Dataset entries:
+ + + + + + +
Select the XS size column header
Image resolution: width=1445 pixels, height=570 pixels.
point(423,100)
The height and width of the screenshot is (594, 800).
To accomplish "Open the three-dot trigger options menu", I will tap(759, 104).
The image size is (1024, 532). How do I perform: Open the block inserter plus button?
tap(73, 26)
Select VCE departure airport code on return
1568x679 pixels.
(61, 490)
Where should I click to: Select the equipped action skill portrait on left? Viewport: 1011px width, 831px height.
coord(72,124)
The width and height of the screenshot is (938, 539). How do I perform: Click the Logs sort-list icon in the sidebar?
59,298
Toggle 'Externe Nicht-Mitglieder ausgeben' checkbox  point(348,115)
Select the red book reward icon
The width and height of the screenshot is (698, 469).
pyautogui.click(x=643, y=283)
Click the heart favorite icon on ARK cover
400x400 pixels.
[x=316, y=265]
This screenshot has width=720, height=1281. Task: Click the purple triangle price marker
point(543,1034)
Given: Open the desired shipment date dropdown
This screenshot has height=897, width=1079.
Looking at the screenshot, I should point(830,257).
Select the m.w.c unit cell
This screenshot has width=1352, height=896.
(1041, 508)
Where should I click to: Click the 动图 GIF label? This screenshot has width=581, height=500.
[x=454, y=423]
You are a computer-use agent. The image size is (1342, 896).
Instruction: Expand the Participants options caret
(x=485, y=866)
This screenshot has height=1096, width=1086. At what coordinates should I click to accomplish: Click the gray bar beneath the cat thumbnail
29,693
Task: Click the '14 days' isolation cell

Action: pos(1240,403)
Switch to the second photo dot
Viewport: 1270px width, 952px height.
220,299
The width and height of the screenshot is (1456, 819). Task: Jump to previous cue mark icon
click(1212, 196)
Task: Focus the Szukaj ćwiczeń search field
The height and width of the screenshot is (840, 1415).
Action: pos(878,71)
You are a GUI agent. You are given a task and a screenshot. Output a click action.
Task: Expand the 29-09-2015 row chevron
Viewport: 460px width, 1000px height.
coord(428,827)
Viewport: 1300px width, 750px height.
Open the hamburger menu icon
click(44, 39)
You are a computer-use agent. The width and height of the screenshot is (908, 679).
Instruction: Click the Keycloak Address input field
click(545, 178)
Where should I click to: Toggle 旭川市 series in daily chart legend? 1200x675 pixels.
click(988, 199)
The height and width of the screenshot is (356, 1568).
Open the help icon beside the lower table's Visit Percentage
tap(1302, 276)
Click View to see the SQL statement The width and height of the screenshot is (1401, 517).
+ + + + + + +
- [Action item]: Set the entries above down again, each one exactly as written.

- [Answer to this task]:
Select the XS size column header
Image resolution: width=1445 pixels, height=570 pixels.
point(423,100)
The height and width of the screenshot is (594, 800).
To accomplish "Open the three-dot trigger options menu", I will tap(759, 104).
The image size is (1024, 532). How do I perform: Open the block inserter plus button?
tap(73, 26)
Select VCE departure airport code on return
1568x679 pixels.
(61, 490)
Where should I click to: Select the equipped action skill portrait on left? Viewport: 1011px width, 831px height.
coord(72,124)
The width and height of the screenshot is (938, 539). How do I perform: Click the Logs sort-list icon in the sidebar?
59,298
Toggle 'Externe Nicht-Mitglieder ausgeben' checkbox  point(348,115)
Select the red book reward icon
The width and height of the screenshot is (698, 469).
pyautogui.click(x=643, y=283)
Click the heart favorite icon on ARK cover
400x400 pixels.
[x=316, y=265]
This screenshot has width=720, height=1281. Task: Click the purple triangle price marker
point(543,1034)
Given: Open the desired shipment date dropdown
This screenshot has height=897, width=1079.
Looking at the screenshot, I should point(830,257).
Select the m.w.c unit cell
This screenshot has width=1352, height=896.
(1041, 508)
Where should I click to: Click the 动图 GIF label? This screenshot has width=581, height=500.
[x=454, y=423]
You are a computer-use agent. The image size is (1342, 896).
Instruction: Expand the Participants options caret
(x=485, y=866)
This screenshot has height=1096, width=1086. At what coordinates should I click to accomplish: Click the gray bar beneath the cat thumbnail
29,693
Task: Click the '14 days' isolation cell

Action: pos(1240,403)
Switch to the second photo dot
Viewport: 1270px width, 952px height.
220,299
The width and height of the screenshot is (1456, 819). Task: Jump to previous cue mark icon
click(1212, 196)
Task: Focus the Szukaj ćwiczeń search field
The height and width of the screenshot is (840, 1415).
Action: pos(878,71)
You are a GUI agent. You are given a task and a screenshot. Output a click action.
Task: Expand the 29-09-2015 row chevron
Viewport: 460px width, 1000px height.
coord(428,827)
Viewport: 1300px width, 750px height.
Open the hamburger menu icon
click(44, 39)
You are a computer-use agent. The width and height of the screenshot is (908, 679).
Instruction: Click the Keycloak Address input field
click(545, 178)
Where should I click to: Toggle 旭川市 series in daily chart legend? 1200x675 pixels.
click(988, 199)
The height and width of the screenshot is (356, 1568).
Open the help icon beside the lower table's Visit Percentage
tap(1302, 276)
Click View to see the SQL statement The width and height of the screenshot is (1401, 517).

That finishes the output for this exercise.